Before moving to the question of the Southern Health Board's position I would like to make a few comments about the broader issue of total health service funding. The Government's commitment to the health services is firmly underlined by the 1991 provision. The gross non-capital provision for the health services in 1991 amounts to over £1.5 billion.

What about the £400,000? The Minister is coming in here to bluff.

I am responding to the Deputies, neither of whom I interrupted while they were making their case. I did not attempt to waste the limited time available. I am anxious to give a full and detailed reply to the Deputies who have taken the trouble to stay in the House until 11.05 p.m.

The health services share of resources has increased each year since we came into office. This year, over one-fifth of total Government expenditure on non-capital supply services is devoted to the health services. In addition, the Government have made available an Exchequer capital provision of £32,330 million. A further £9 million will be made available from non-Exchequer sources, bringing the total capital provision to over £41 million.

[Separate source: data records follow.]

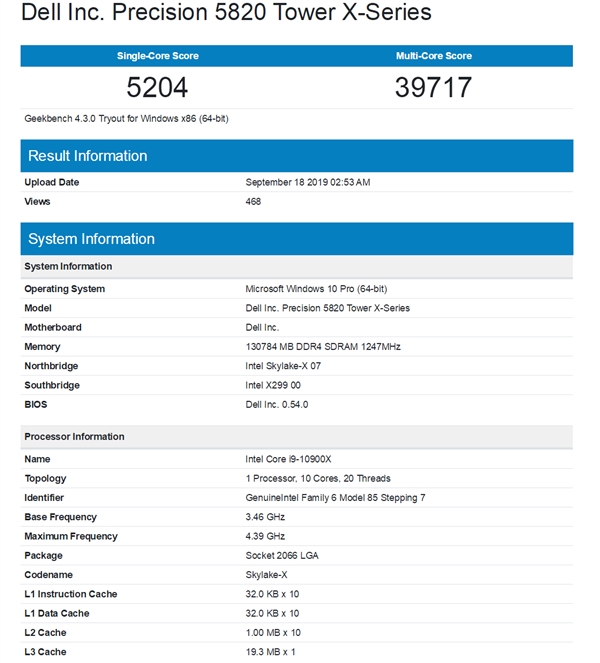Image resolution: width=600 pixels, height=663 pixels.
Task: Click the Result Information section header
Action: coord(88,156)
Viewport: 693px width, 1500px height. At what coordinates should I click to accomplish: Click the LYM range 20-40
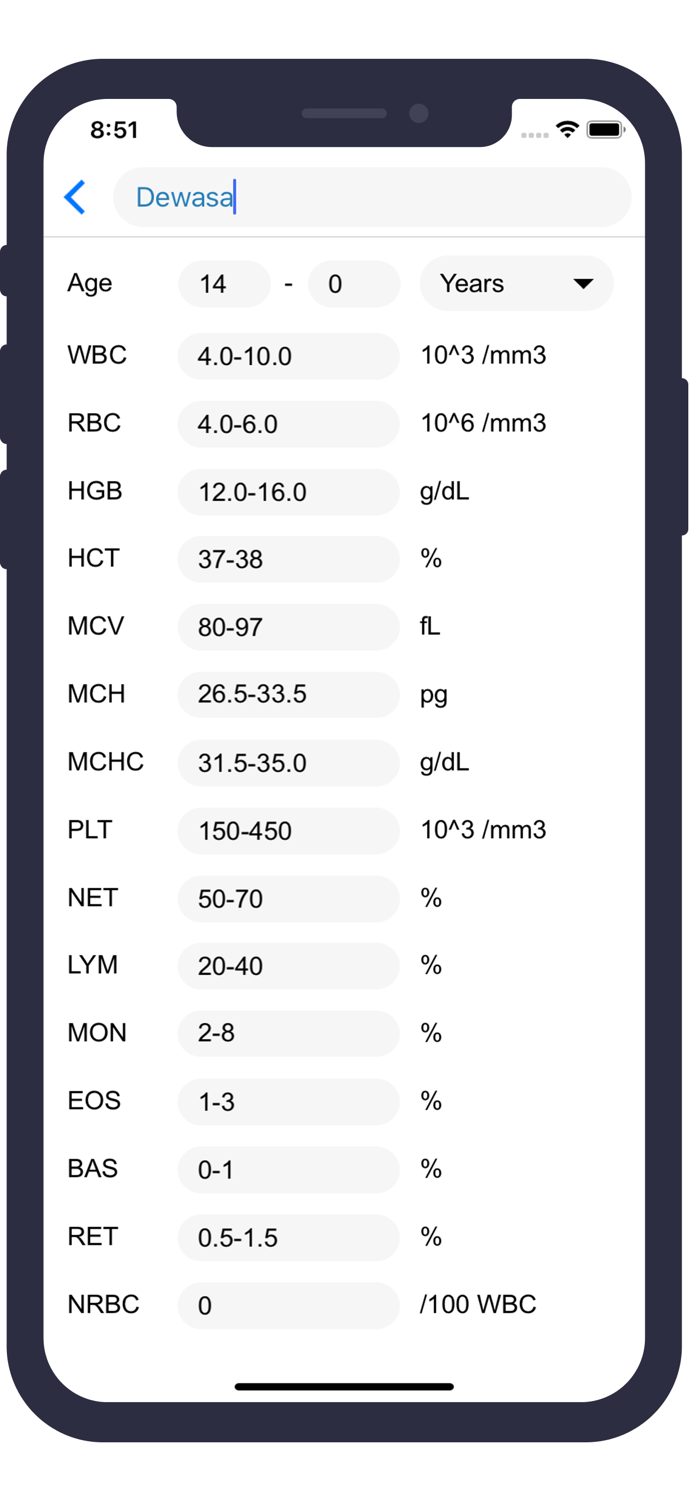click(x=288, y=966)
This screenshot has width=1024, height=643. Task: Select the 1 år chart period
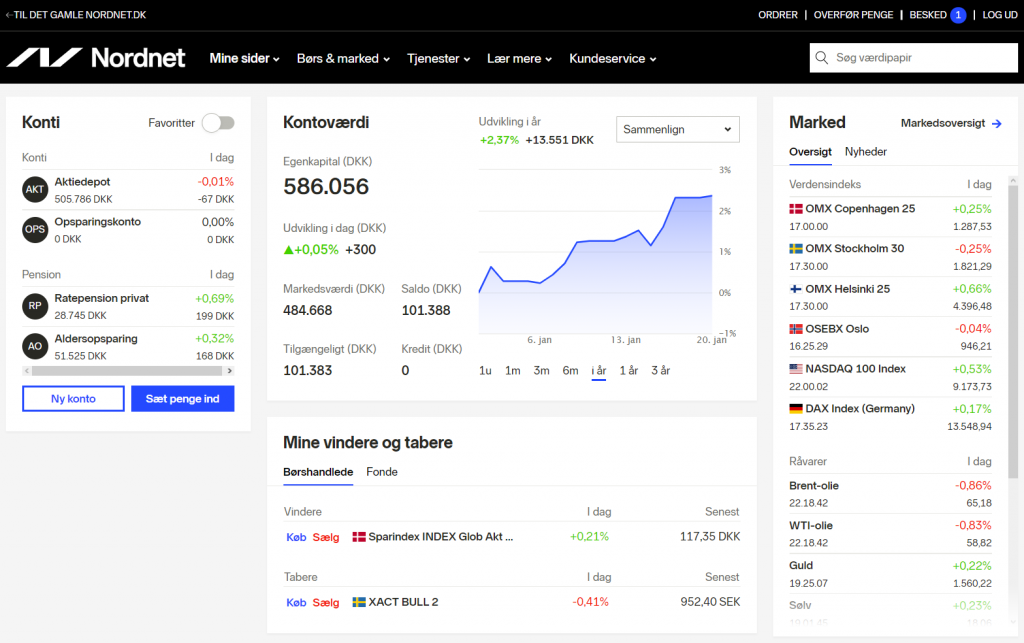(628, 370)
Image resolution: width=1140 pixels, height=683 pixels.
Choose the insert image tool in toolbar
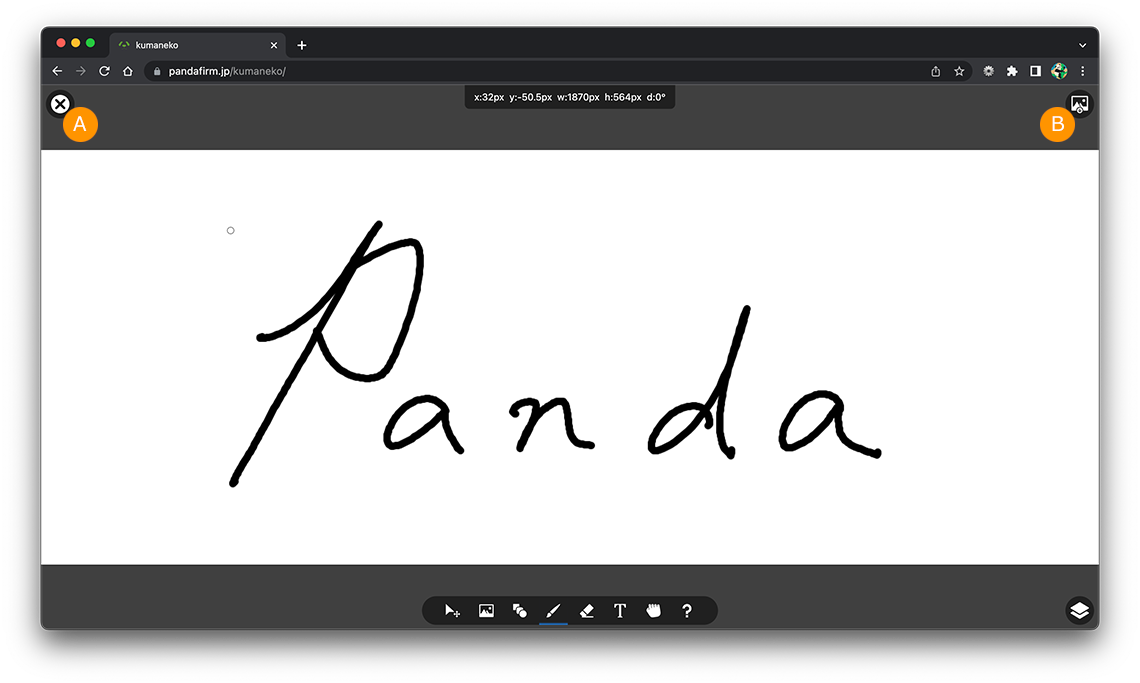coord(486,611)
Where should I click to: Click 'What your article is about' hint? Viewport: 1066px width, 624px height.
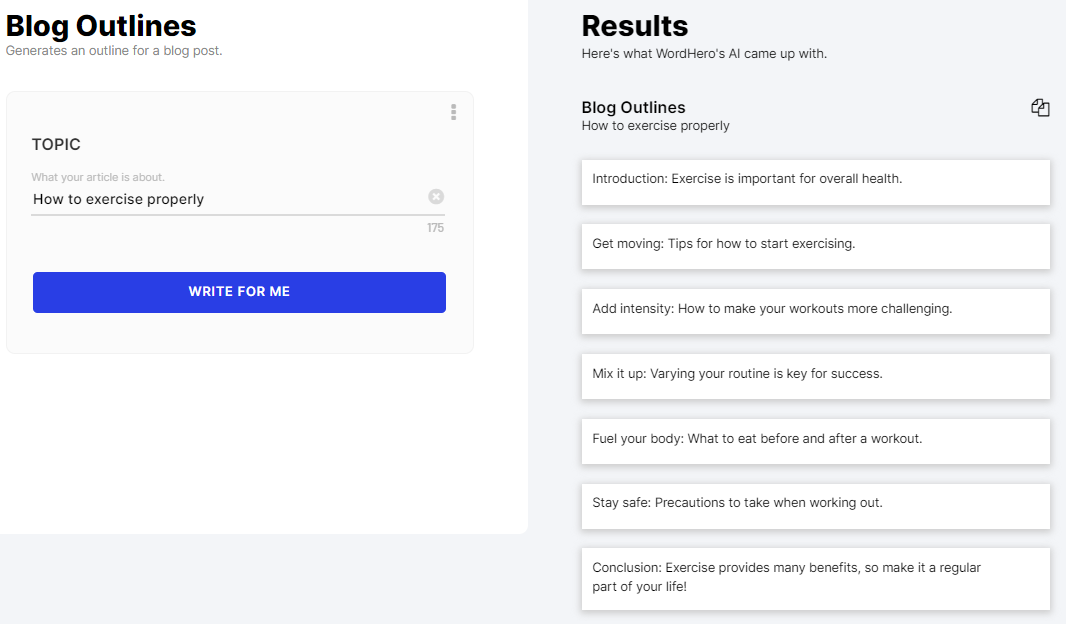point(98,177)
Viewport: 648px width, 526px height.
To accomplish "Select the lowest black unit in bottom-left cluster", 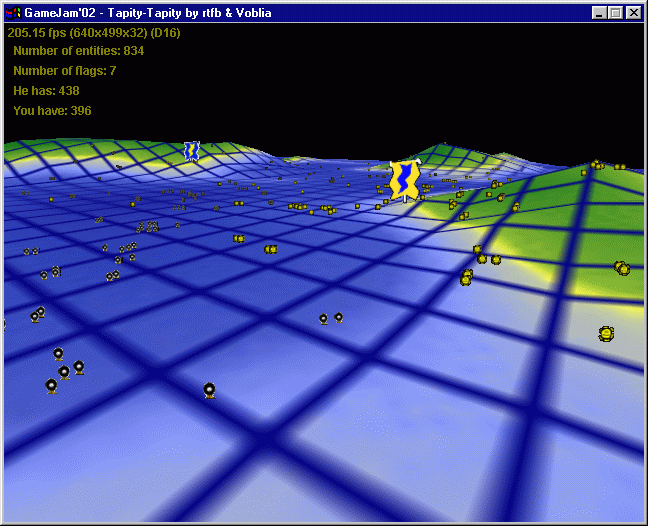I will pos(51,385).
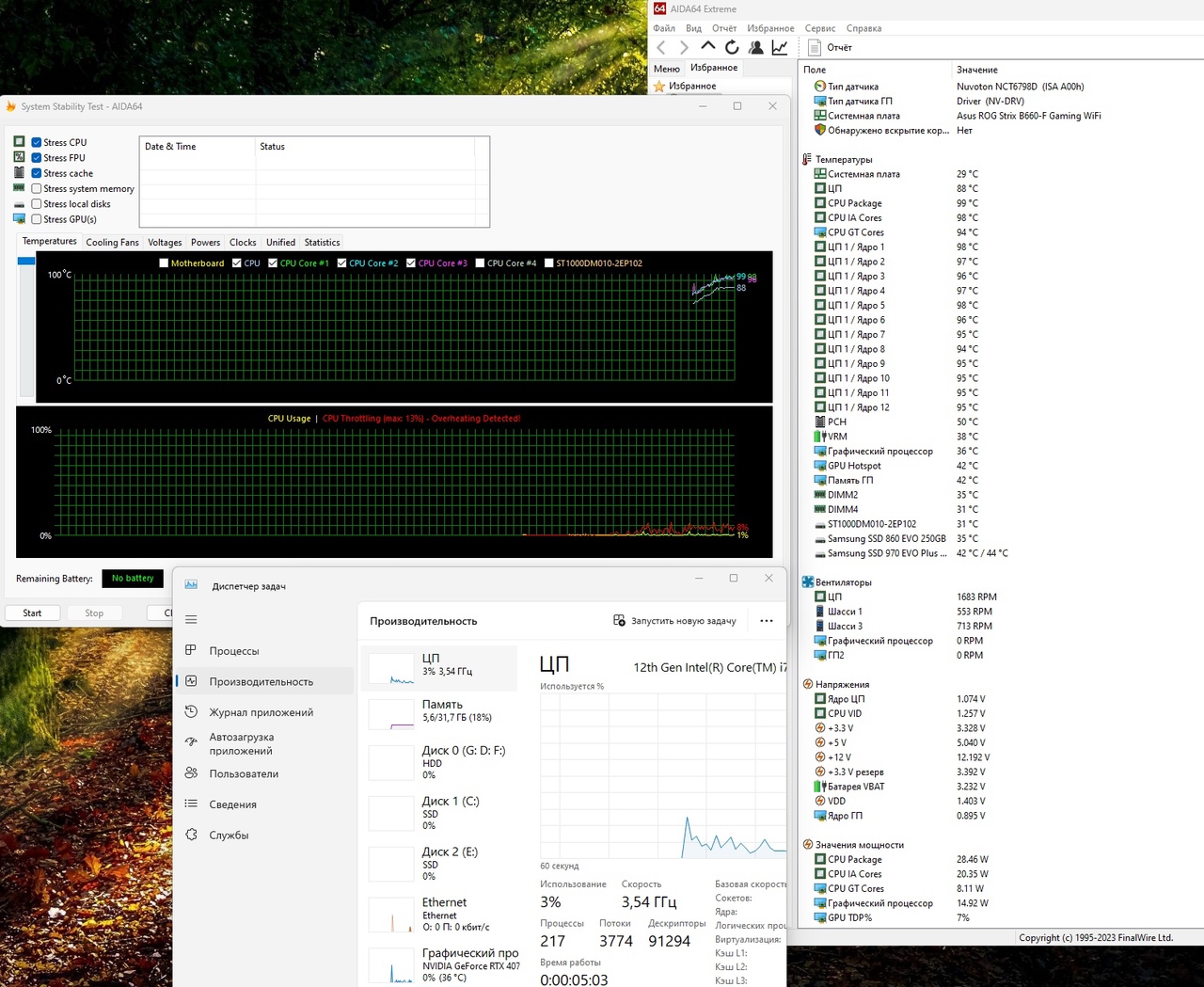This screenshot has width=1204, height=987.
Task: Click the refresh icon in AIDA64 toolbar
Action: click(732, 47)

Underpinning the 1991 provision for the health services is a firm commitment to the maintenance, subject to normal seasonal closures, of 12,000 acute hospital beds. The Government also recognise the difficulties which certain demand-led schemes cause for the health boards. This year, the cost of these schemes has, for the first time, been identified in a separate subhead. If the cost of these schemes proves to be higher than anticipated, the full cost of the schemes will be funded from the Exchequer. The health boards will, therefore, be relieved of the burden of having to make savings elsewhere in order to cover these costs. This measure will be of significant further assistance to the health boards in the maintenance of services.

The considerable level of resources invested in the health services places a special responsibility on all agencies to ensure that there is maximum return for the taxpayer on the funds invested in the health services. To this end I have instituted a vigorous value-for-money programme in the health services. Each health board appointed a senior official to co-operate in the national programme and to exploit the full potential of the value-for-money initiatives. I fully expect that the VFM programmes will generate additional resources which will further assist agencies in maintaining services at the approved levels.

The Southern Health Board will, of course, benefit from the Government commitments outlined earlier. The board are participating in the national arrangements to promote value for money initiatives, as well as pursuing an extensive VFM programme of their own. Management in the board are also examining the scope for delivery of services in different ways so as to maximise the number of patients treated while at the same time respecting budgetary limits. We are working very closely with the board in monitoring these various elements as the year progresses and I am confident that our undertaking to maintain service levels will be delivered.

In conclusion, it is appropriate to underline the particular attention the Government have paid to tackling the complex problems present in a modern health service. The reports produced recently by the groups headed by Mr. David Kennedy and Mr. Noel Fox are particularly useful and we are working quickly to implement their recommendations. In recent days we have implemented the key recommendation of the Commission on Health Funding — that eligibility for free hospital services be extended to all regardless of income. This is a positive and constructive move, designed to eliminate anomalies in the system of eligibility and to promote the basic principle that services should be made available to all on the basis of medical need, not income.

I trust that, despite the alarmist note the Deputy has insisted on sounding in this motion, he can agree on our need to work towards this common aim.